## Problem description:
Copy out the lines of the records below, and only those lines, from the one with "Task: Select the 7. Parallel fund tab" through the one with "Task: Click the room invite URL field", exactly as they appear.

Stored items:

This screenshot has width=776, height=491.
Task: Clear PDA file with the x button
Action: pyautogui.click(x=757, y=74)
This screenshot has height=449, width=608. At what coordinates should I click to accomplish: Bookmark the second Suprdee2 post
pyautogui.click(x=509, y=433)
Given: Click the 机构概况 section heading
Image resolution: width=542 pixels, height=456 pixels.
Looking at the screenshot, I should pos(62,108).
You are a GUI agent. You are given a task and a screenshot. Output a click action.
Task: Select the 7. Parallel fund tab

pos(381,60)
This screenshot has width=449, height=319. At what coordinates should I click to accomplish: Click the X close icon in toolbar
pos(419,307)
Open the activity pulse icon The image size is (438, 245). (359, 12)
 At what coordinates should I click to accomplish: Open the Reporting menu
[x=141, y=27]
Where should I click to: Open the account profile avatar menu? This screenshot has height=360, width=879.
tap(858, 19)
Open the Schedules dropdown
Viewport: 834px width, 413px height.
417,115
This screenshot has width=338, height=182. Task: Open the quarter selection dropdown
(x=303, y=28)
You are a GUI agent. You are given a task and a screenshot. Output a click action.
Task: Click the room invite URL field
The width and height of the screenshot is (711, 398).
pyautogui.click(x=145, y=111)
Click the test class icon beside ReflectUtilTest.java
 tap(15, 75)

---

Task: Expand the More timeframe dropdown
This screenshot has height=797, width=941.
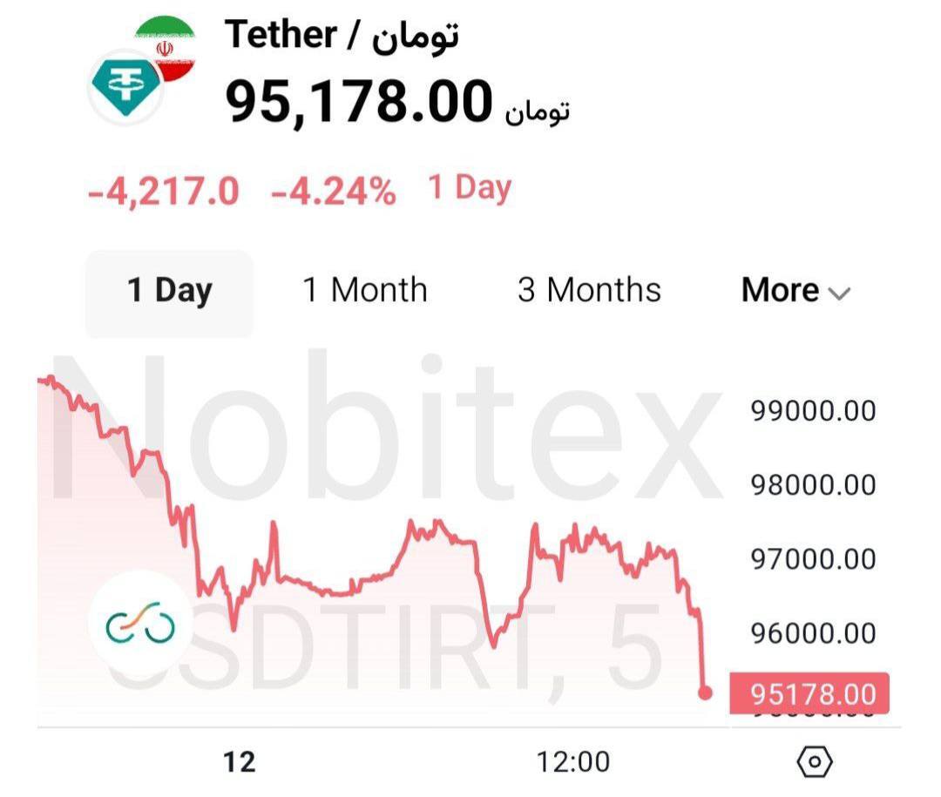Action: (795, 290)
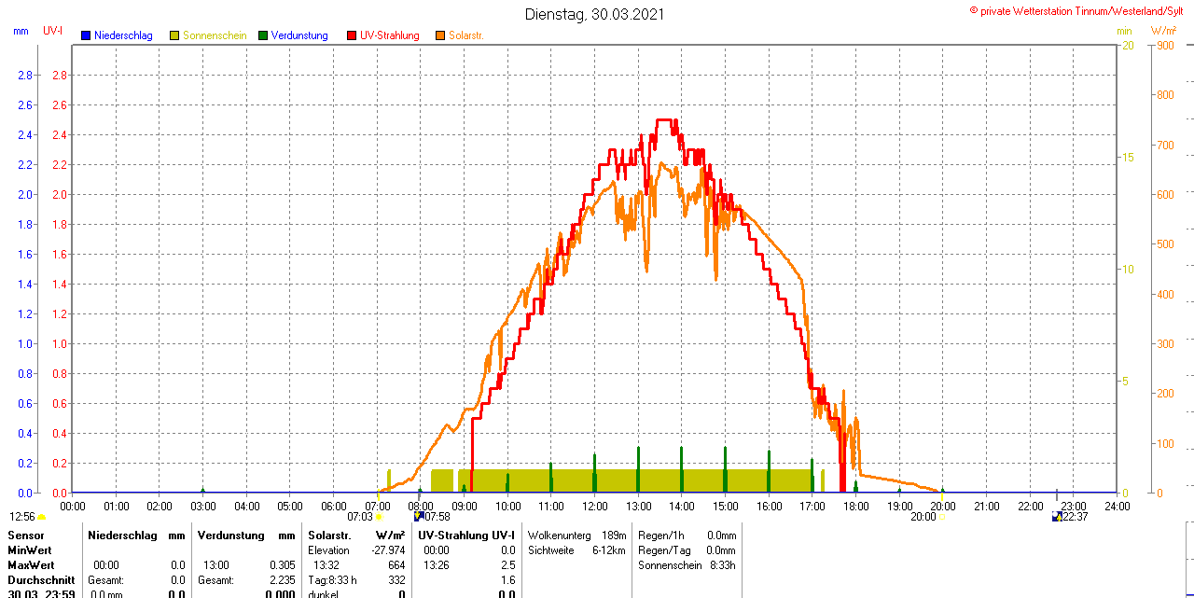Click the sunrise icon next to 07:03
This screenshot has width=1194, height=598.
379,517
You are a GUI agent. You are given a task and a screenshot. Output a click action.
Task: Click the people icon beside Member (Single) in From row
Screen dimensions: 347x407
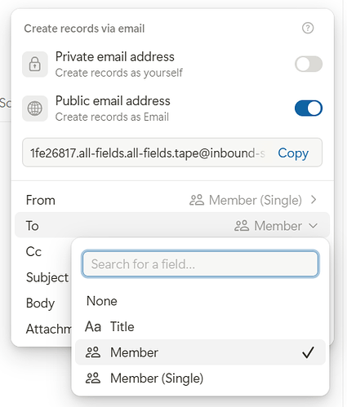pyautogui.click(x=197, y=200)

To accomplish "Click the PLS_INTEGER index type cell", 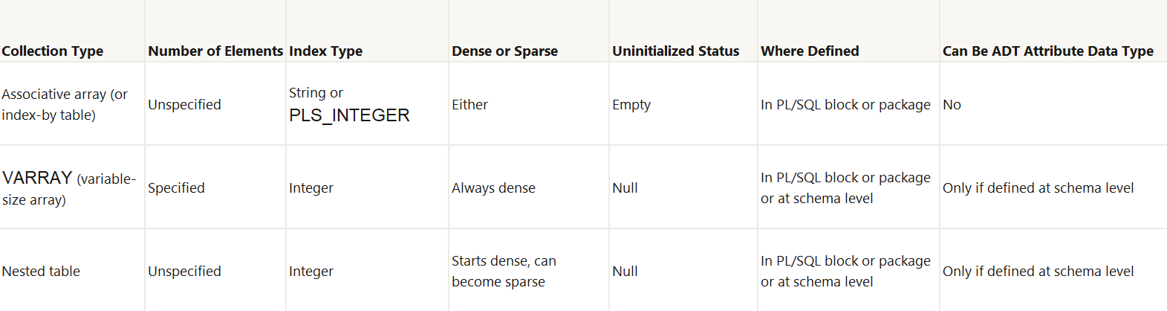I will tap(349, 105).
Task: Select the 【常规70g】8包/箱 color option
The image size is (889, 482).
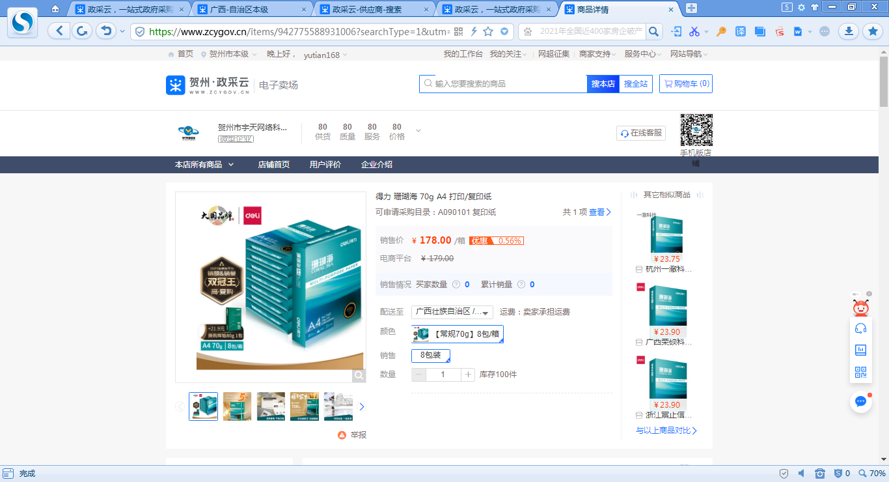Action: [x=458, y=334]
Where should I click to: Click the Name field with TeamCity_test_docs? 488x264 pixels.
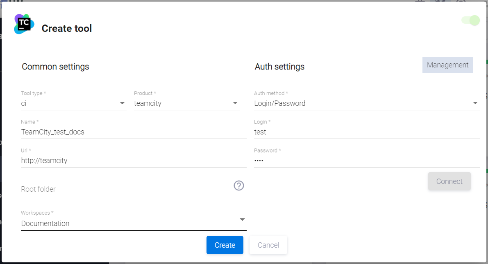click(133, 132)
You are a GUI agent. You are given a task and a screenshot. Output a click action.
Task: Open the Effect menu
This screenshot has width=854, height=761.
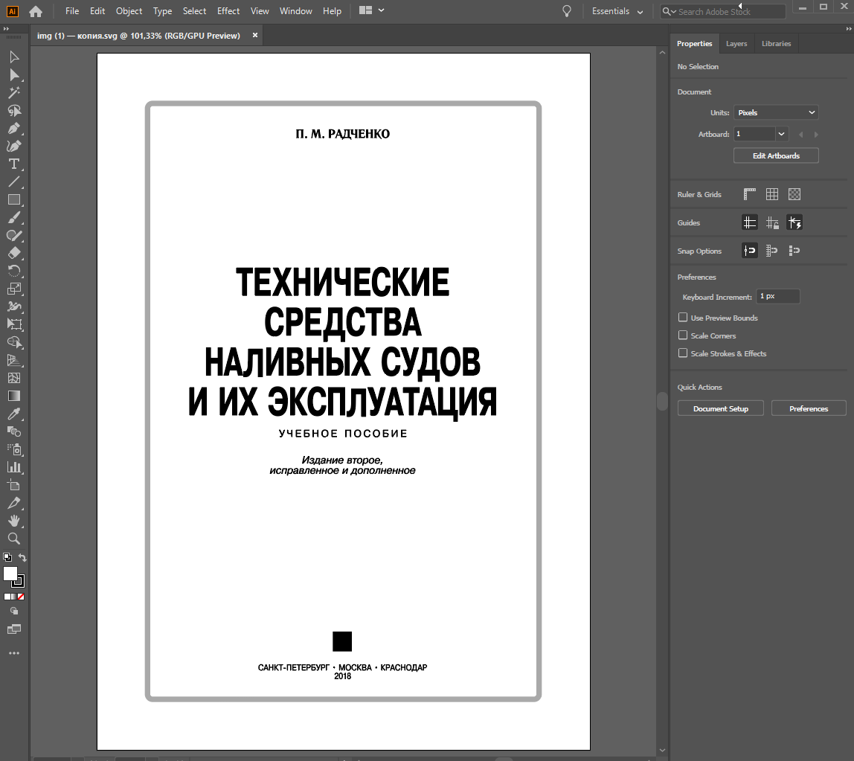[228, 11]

## Written solution:
Task: Select the 7. Parallel fund tab

pos(381,60)
This screenshot has width=449, height=319. At what coordinates should I click to accomplish: Click the X close icon in toolbar
pos(419,307)
Open the activity pulse icon The image size is (438, 245). (359, 12)
 At what coordinates should I click to accomplish: Open the Reporting menu
[x=141, y=27]
Where should I click to: Open the account profile avatar menu? This screenshot has height=360, width=879.
tap(858, 19)
Open the Schedules dropdown
Viewport: 834px width, 413px height.
417,115
This screenshot has width=338, height=182. Task: Open the quarter selection dropdown
(x=303, y=28)
You are a GUI agent. You are given a task and a screenshot. Output a click action.
Task: Click the room invite URL field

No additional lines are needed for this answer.